Sudanese Christians reacted with anger and surprise last weekend when it was announced that no new churches will be allowed to be built.
Guidance and Endowments Minister Shalil Abdullah announced Saturday that there were enough churches already, and prohibited the construction of new houses of worship.
Sudan Council of Churches Secretary-General Rev. Kori El Ramli said the announcement follows the destruction of a church on June 30 in Khartoum. Officials have not identified a reason for the demolition, and church leaders were given only one day's notice before the church was destroyed.
Rev. El Ramli said that the number of Christians in Sudan is increasing, and that more churches will be needed.
"We want the government to give us new plots so we can build a new church," he told BBC's "Focus on Africa" radio show.
"We are citizens and the constitution says there is freedom of religion and worship so we are using this to get our rights."
In addition to the destruction of churches, El Ramli reported that Christians were forced to move from an area outside of Omdurman to an area north of the city. The church that the Christians attended was bulldozed, and they no longer have a place to worship.
The Council of Churches held a workshop on Monday, but it was interrupted by government officials who accused them of proselytizing, El Ramli said.
Some Sudanese Christians are afraid to attend church services out of fear of violence or other retaliation.

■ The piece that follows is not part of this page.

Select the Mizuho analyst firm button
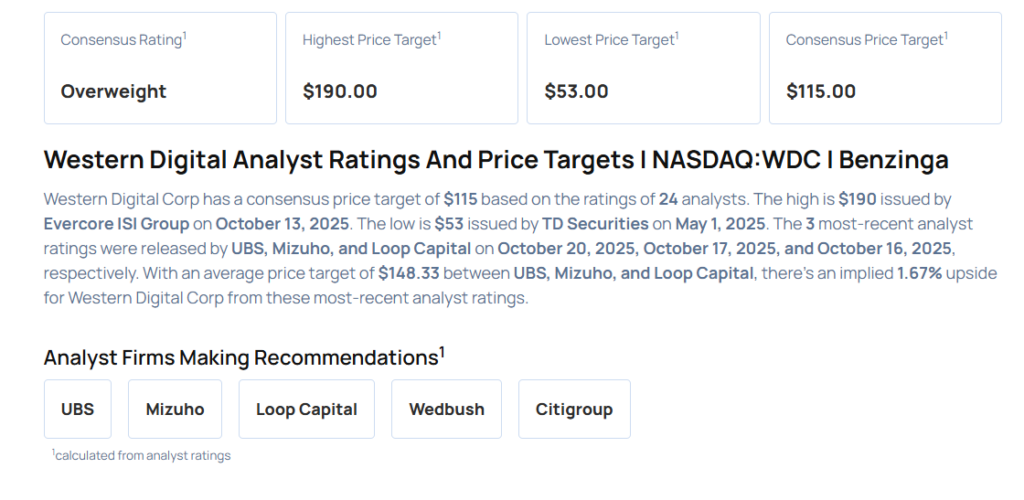coord(175,409)
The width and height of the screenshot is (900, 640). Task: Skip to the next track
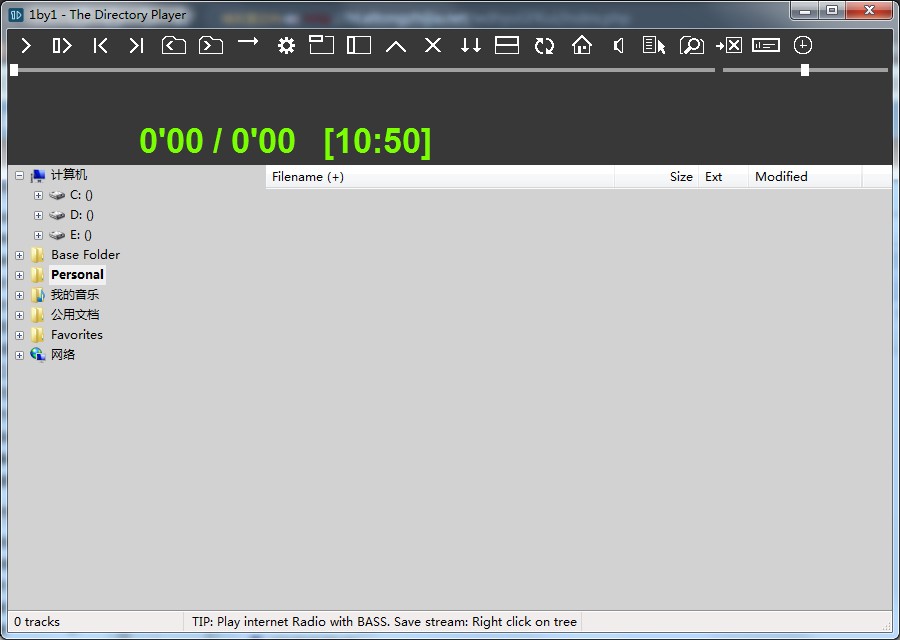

"The church is now contaminated with terror," a Christian activist told Radio Dabanga after the Khartoum church was destroyed. "You don't feel safe in prayer."
A church was also demolished in Omdurman in February.
Sudanese religious freedom became an international topic this year after Christian Meriam Ibrahim was arrested and sentenced to death for apostasy. Her sentence was overturned on appeal, and she is awaiting transport to the United States, where her husband is a citizen.